PROVIDED DATA →

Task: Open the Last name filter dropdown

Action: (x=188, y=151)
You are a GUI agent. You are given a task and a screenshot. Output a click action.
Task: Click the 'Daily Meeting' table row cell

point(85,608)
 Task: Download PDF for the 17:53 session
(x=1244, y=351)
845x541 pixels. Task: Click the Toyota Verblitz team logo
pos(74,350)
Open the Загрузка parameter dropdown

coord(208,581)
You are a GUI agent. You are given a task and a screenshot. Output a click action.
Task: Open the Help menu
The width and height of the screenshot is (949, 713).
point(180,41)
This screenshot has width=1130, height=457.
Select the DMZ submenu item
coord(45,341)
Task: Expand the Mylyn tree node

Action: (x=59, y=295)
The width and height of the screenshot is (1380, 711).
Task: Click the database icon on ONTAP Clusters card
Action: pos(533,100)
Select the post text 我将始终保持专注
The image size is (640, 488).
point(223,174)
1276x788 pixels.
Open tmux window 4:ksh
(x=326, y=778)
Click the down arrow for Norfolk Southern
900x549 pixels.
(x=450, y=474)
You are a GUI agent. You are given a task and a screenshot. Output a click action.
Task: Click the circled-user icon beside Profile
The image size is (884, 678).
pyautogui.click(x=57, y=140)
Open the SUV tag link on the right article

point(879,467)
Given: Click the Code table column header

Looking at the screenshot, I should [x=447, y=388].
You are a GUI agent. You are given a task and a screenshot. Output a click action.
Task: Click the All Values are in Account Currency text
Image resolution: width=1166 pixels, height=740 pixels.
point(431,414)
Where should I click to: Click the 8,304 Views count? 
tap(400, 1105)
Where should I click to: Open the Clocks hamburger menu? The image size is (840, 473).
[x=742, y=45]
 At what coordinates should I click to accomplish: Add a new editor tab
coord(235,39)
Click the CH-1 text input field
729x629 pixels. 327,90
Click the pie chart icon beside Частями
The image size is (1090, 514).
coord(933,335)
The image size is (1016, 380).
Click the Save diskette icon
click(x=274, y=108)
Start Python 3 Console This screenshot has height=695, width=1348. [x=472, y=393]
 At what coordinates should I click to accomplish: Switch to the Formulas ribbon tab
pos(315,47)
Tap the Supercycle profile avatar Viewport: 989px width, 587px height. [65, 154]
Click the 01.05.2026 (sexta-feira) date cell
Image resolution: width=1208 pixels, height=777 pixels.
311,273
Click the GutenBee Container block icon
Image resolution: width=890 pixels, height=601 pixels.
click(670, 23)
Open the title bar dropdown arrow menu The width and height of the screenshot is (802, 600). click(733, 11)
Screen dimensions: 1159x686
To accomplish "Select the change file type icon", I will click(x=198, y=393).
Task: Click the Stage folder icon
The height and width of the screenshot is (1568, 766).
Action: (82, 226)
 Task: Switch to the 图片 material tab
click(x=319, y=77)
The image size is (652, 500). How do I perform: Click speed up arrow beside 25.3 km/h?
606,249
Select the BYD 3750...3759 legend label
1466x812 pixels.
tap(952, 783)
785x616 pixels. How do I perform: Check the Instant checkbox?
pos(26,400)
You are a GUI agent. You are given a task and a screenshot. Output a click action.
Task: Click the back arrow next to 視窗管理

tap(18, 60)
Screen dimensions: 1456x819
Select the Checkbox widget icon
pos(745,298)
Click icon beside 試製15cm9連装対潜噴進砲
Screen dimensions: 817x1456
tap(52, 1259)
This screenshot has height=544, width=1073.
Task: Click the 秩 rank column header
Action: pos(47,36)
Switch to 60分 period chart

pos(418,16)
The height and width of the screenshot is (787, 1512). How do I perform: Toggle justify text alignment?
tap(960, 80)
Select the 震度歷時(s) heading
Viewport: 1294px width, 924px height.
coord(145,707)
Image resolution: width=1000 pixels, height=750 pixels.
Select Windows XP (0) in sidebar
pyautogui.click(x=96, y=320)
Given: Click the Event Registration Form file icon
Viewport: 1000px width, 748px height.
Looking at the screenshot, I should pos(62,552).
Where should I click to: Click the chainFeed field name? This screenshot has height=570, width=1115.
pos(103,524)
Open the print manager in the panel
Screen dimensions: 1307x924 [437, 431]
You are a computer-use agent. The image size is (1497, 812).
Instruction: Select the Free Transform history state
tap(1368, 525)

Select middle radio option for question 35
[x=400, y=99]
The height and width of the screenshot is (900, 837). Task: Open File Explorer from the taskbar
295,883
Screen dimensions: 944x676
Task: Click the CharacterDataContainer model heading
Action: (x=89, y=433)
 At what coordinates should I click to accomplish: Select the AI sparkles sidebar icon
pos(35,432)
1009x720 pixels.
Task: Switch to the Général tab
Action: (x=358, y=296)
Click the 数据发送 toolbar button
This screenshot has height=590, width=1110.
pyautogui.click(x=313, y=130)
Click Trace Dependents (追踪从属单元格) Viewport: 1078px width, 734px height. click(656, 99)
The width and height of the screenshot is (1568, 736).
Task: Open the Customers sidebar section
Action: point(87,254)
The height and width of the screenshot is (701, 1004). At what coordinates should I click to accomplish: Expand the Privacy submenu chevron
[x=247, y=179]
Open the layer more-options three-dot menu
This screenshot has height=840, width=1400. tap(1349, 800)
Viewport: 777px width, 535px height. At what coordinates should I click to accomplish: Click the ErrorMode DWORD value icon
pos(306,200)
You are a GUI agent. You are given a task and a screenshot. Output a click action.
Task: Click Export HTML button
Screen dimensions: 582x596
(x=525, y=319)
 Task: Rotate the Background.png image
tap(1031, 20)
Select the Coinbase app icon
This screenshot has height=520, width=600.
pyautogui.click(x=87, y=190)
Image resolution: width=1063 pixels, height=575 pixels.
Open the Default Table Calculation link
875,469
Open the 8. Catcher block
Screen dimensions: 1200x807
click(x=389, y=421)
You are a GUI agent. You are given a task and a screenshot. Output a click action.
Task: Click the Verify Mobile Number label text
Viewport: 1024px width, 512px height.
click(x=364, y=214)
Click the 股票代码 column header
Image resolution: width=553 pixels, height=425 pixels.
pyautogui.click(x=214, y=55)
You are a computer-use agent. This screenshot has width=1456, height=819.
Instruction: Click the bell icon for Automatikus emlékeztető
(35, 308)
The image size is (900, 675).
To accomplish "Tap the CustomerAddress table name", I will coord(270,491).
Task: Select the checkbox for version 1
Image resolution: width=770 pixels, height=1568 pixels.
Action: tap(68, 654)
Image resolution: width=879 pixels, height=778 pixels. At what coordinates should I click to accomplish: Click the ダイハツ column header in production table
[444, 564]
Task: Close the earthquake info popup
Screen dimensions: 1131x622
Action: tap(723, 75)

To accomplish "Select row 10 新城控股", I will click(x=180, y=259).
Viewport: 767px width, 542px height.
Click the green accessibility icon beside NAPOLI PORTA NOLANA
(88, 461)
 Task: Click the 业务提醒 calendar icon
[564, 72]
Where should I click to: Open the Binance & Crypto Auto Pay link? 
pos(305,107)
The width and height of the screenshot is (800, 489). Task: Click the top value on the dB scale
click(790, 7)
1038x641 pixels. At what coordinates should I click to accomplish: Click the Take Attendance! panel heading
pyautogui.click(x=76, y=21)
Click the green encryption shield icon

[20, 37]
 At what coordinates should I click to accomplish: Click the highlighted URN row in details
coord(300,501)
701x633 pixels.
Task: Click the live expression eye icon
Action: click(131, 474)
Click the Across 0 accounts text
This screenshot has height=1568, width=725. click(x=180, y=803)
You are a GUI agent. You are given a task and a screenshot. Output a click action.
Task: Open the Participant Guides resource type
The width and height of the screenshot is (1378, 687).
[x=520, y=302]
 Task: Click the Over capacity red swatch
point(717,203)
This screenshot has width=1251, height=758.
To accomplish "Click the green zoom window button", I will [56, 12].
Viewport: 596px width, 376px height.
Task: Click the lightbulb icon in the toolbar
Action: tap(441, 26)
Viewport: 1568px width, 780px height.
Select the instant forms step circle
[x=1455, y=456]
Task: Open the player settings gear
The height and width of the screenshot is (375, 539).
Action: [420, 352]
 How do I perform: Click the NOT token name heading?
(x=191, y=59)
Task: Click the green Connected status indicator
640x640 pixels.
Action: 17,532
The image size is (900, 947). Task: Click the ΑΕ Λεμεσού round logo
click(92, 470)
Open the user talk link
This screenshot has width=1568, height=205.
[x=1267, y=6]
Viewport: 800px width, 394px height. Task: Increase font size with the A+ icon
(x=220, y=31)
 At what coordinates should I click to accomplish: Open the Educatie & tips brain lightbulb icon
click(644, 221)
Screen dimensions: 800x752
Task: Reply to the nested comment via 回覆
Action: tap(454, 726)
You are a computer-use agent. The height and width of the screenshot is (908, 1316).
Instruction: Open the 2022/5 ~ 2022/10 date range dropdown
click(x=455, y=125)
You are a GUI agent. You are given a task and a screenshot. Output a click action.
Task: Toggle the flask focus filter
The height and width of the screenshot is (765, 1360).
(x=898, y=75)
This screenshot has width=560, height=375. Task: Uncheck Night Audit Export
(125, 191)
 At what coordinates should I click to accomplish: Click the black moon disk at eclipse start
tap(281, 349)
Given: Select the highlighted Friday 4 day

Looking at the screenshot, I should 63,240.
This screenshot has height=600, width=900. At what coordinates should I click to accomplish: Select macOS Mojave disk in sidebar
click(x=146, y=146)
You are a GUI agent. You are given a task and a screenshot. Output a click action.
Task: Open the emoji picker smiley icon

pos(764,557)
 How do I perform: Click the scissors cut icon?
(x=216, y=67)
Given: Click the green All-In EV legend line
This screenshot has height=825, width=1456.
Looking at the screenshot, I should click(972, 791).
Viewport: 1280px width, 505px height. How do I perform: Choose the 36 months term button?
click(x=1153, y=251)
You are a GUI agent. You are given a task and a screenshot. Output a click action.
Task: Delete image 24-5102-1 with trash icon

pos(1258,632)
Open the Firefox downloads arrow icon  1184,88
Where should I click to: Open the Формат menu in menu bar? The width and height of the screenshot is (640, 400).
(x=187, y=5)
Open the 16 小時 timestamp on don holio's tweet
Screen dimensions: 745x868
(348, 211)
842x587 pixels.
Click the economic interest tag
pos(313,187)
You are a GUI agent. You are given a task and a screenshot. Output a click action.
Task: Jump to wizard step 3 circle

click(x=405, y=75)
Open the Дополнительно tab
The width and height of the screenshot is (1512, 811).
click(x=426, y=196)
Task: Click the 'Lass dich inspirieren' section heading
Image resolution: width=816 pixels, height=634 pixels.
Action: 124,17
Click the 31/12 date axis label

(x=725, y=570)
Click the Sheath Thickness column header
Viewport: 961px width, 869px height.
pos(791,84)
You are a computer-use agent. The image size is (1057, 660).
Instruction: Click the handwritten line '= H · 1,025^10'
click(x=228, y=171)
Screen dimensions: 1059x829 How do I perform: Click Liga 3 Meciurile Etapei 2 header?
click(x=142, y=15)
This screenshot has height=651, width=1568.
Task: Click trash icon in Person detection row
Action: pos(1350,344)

TO DO → A single number is the whole answer: the tally of lines above that contain "computer".

RESULT OF THIS TASK → 4